BEGIN Supplied material

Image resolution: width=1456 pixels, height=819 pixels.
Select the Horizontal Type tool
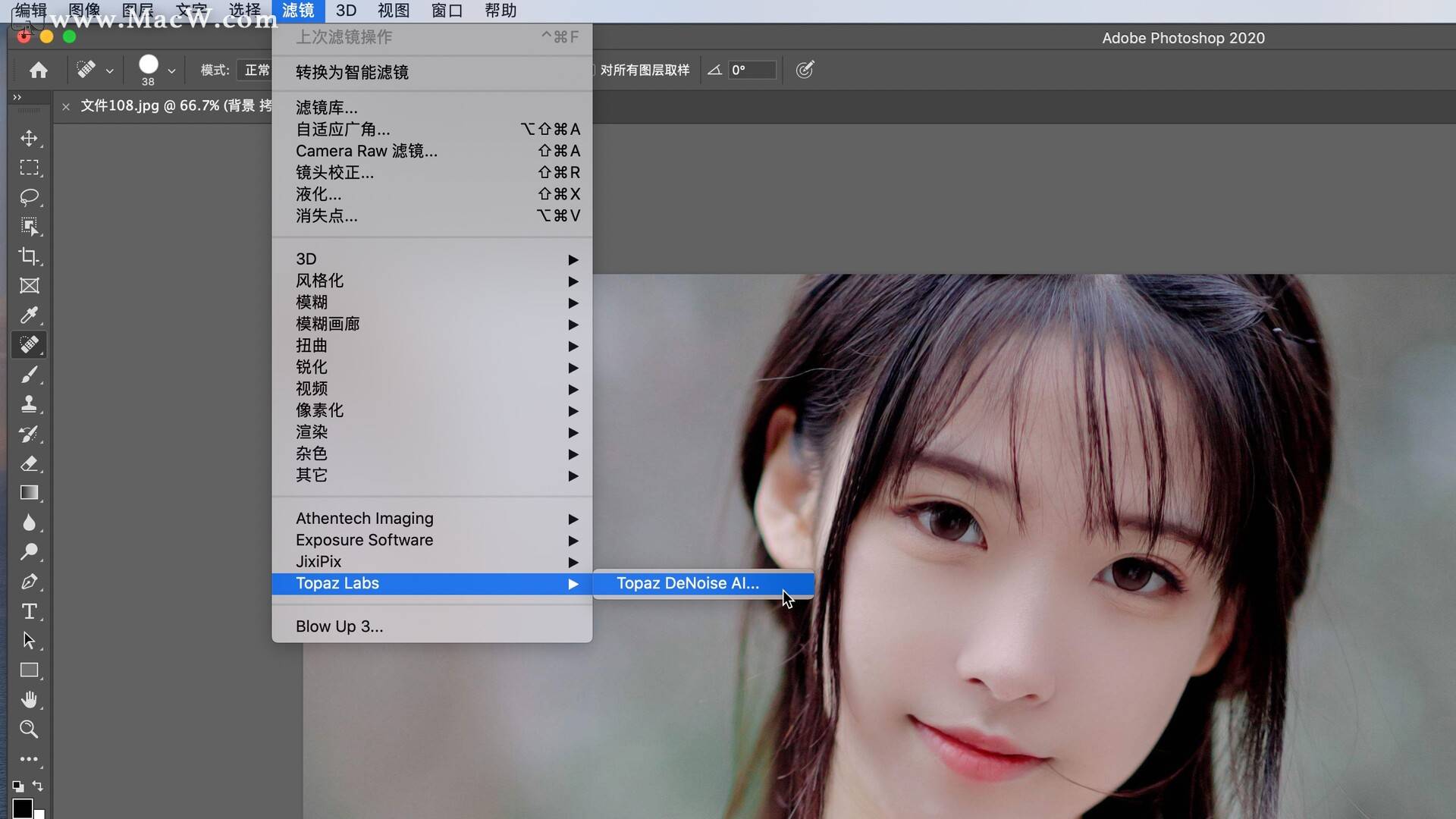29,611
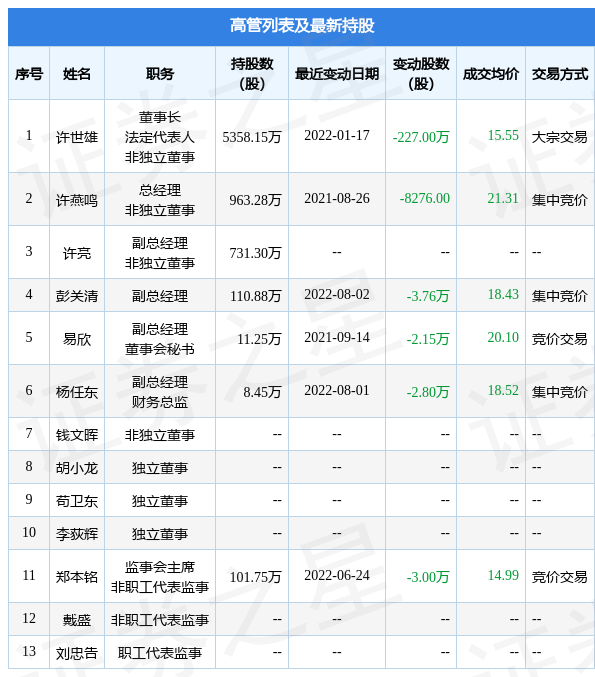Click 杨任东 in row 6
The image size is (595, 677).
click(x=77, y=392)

END Supplied material

For each entry, copy the text exactly and leave out any image it carries.

• _Final answer_:
Image resolution: width=1456 pixels, height=819 pixels.
Select the Horizontal Type tool
29,611
Click 杨任东 in row 6
The image size is (595, 677).
click(x=77, y=392)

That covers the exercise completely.